Food for thought, perhaps, since sound bites need little care and feeding.

Q: How bad is it really?

John: Look at the CVSSv2 score and adjust it to the environments where you determine "how bad it is." It could be much worse.

Q: I suspect we are just looking at one grain of sand in a beach of 0-days....

John: Correct. No one wants to let everyone else know what cards they hold in their hand, the tools in their toolbox, etc....

1 comment:

dre said...

This exploit is not just a run-of-the-mill. It's likely weaponized, and of high quality.

Any weaponized, high-quality exploit targeting a high-profile target such as Internet Explorer is going to be valuable and useful for the long-term. Many professional, quality penetration-testers use older exploits because they are often more likely to pop up shells into not just a legacy computer, but also a legacy network.

The 0-day market is ugly and scary.

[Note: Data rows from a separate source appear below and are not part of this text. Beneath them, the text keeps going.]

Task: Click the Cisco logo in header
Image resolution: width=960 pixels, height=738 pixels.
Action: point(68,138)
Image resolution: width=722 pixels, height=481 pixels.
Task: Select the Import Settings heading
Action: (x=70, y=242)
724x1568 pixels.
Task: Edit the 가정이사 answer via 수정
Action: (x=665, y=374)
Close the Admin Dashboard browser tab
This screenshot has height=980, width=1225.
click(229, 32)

However, it is my personal belief that we have already reached a tipping point, perhaps as early as 1998 or 2001 (and definitely by now). Weaponized exploits are in fact, less useful than penetration-testing toolkits that work specifically towards custom/bespoke application layer attacks e.g. SQLi. Unfortunately, we have not seen Metasploit, CANVAS, or Core Impact offer these types of attack engines until the past 2 years or so. When did Metasploit begin to add `web application' attack capability?

It is very easy to find an Adobe flaw that is likely a serious buffer overflow that would allow remote shell access. However, this is not as easy with current Microsoft products. Also -- taking a flaw finding to a weaponized exploit (and how well weaponized that exploit can be) does take a considerable amount of time and effort (as Dave Aitel alludes to). If you know enough to run WinDbg with the MSEC extension, then you have at least a partial answer to this question... and yes... it's very easy: manually or automated.

John Menerick suggested to look at the CVSSv2 scores. However, I don't think these are accurate at all, having put CVSSv2 to the test myself several times and watching it fail under a variety of conditions. Even if you were a master at adjusting CVSSv2 scores, I think it's still completely useless and will end up biting you eventually.

I would rather see use of the OSSTMMv3 than CVSSv2. It's more accurate. I also believe that bringing vulnerability and penetration-testing data up to operational and strategic activities is NOT as good as bringing more accurate risk management data down to the tactical layers. In other words, I'd rather see use of PRA, FAIR, or FMEA to feed information to vulnerability management, technical compliance, and penetration-testing toolkits instead of the opposite.